Der Angehörige der Besatzungsmacht arbeitete von 1947 an als Simultandolmetscher bei den Nürnberger Prozessen. Solche Arbeit verlangt bekanntlich höchste Konzentration bei sofortiger Umsetzung des Gehörten in die andere Sprache, wobei eventuell die Inhalte, die man gerade hört, zunächst der Amnesie verfallen, um so eher, je grauenhafter sie sind.

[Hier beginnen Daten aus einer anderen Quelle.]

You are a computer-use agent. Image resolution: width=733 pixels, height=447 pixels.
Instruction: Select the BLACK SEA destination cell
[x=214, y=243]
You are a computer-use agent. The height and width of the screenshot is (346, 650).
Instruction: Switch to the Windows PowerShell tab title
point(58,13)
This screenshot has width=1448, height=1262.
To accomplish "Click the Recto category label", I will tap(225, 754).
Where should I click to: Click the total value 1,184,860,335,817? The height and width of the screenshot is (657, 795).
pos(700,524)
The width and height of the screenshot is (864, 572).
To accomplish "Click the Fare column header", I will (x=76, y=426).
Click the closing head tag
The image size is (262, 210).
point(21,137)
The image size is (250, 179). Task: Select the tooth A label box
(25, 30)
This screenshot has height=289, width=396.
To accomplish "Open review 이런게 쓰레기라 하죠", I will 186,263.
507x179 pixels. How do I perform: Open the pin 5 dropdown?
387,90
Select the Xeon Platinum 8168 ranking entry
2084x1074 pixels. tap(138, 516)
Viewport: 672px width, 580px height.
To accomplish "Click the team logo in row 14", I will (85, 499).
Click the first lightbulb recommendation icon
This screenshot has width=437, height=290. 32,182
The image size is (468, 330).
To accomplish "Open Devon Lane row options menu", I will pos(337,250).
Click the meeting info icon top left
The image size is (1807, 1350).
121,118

Braeses Ausführungen zum "Hörsinn nach Nürnberg" und den Auswirkungen auf die spätere Hörspielarbeit Hildesheimers sowie auf seine Prosaarbeiten von den frühen sechziger Jahren an gehören zu den Glanzstücken dieser Biographie.
Erstaunlicherweise wurde dann die vorwiegend aus ehemaligen Wehrmachtssoldaten und Angehörigen der "inneren Emigration" bestehende Gruppe 47 für den jüdischen Besatzer Hildesheimer zum Sprungbrett für seine Karriere als Schriftsteller und auch ausschlaggebend dafür, dass er sich entschloss, zunächst in Deutschland zu bleiben. "Mit dieser Erfolgsgeschichte", schreibt Jennifer Bigelow in ihrem aufschlussreichen Beitrag über Hildesheimers Verhältnis zur Gruppe fürs Jahrbuch, "gelang der Gruppe 47 auf geradezu vorbildliche Weise die Integration eines jüdischen Emigranten in ihren Kreis." Erstaunlich ist das insofern, als das problematische Verhältnis der Gruppe zu jüdischen Autorinnen und Autoren inzwischen hinlänglich bekannt ist. Hildesheimers "Integration" blieb denn auch die Ausnahme.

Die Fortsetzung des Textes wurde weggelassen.